## Stated exercise 1
According to the thread on importing Word documents, what method of copying and pasting did James suggest?
## Stated exercise 2
Decide whether each statement agrees with the thread on importing Word documents. Answer yes or no for each, and quote the words from the thread that decide it.
(a) David says the documents he imports often have autoformat applied.
(b) Pasting as formatted text fixed David's problem.
(c) Attaching your own template removes the other author's styles.
## Stated exercise 3
Continue the thread on importing Word documents from the point where it stops.

## Selected excerpt
----------------

Importing Word doc into my doc without taking on style

D

David

Hi

I often have a need to import a Word document, created by someone
else, into one which I have prepared.

Frequently the doc to be imported has been created by someone with
limited knowledge of Word, filled with spurious styles etc, lots of
the dreadful 'autoformat' implemented... and althought they may have
bodged the end result to look OK, everything goes completely haywire
when the new doc takes on the styles which I have set up in my master
document. It then takes ages to completely reformat the whole
document properly.

Any way of resolving this one easily?

Thanks
David
 
D

David

Would selecting the whole document to be imported, copying with CNTL-C and
then, in your own document, using "Paste Special" with the choice, "import
as unformatted text" not work?

Thanks James.
Sounds plausible, but no, unfortunately not - just tried this and also
"import as formatted text" for good measure. Either way the
formatting is still screwed.

Any other ideas?!

Thanks
 
E

Eric Fletcher

I get this all the time with work I do. My recommendation is to open the
document and do a first pass cleanup before attempting to bring it into your
document or saving it to use it from your master document. Some of the
things I would typically do include:

a) Attach your own template and allow Word to update the styles. This will
use your definitions for styles with the same name but doesn't get rid of
their styles.

----------------

## Data lines

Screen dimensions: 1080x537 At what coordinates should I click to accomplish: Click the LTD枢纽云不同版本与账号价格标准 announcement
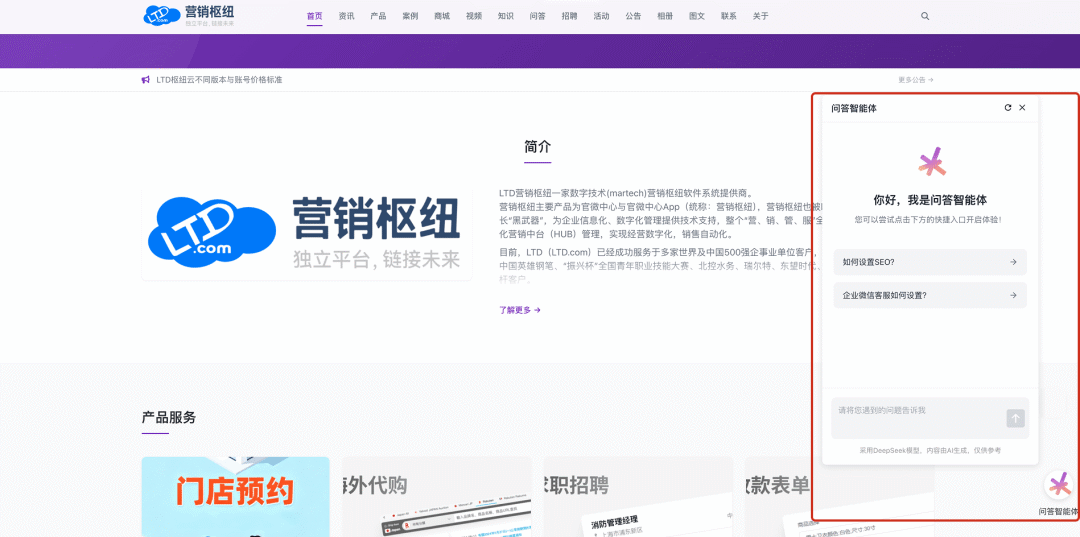pos(219,80)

----------------

## Written response 1
Select the whole document, copy it with CNTL-C, and then use "Paste Special" with the choice "import as unformatted text" in your own document.

## Written response 2
(a) Yes: "lots of the dreadful 'autoformat' implemented"
(b) No: "Either way the formatting is still screwed."
(c) No: "doesn't get rid of their styles."

## Written response 3
b) If you use Word 10, bring up the Task Bar and display Formatting in use.
This poorly-documented feature of Word allows you to select all instances of
a given format: hover over the style name and click the pull-down that will
appear on the right to choose "select all X instances" (avoid clicking in
the name box or you'll just be setting the style to the selection). Note
that this lets you know how many times a particular format occurs; I use it
to eliminate orphans. Once selected, you can either apply a style or overide
a manually-applied format. This technique is much faster than the old search
and replace method for eliminating unwanted styles and IMHO, warrants the
upgrade cost.

c) Use search and replace extensively to get rid of other common problems. I
have a VBA routine (several actually) to speed this up. You can remove
multiple spaces and returns; fix inconsistent use of dashes; change
manually-set bullets to a style... it will depend on what the document is
like.

d) You'll lose any internal formatting (like italics) but you can also use
Ctrl-Spacebar to set a selection to the underlying font for the style or
Ctrl-Shift-N to set it to the Normal style.

e) Use heading levels and the Outline view to see the structure. You can
double-click a heading to see all of the text at that level so it is handy
to be able to adjust by seeing the context.

After doing the cleanup, copy the content into your document.

Tip: Get familiar with the "wildcard" feature of Word's find and replace.
You can fix some really hairy problems with it if you look for the
underlying pattern. For example, I routinely change any instance of numeric
ranges set with hyphens to be correctly set with en dashes: type
"([0-9])(-)([0-9])" in the Find what box (without the quotes), "\1^0150\3"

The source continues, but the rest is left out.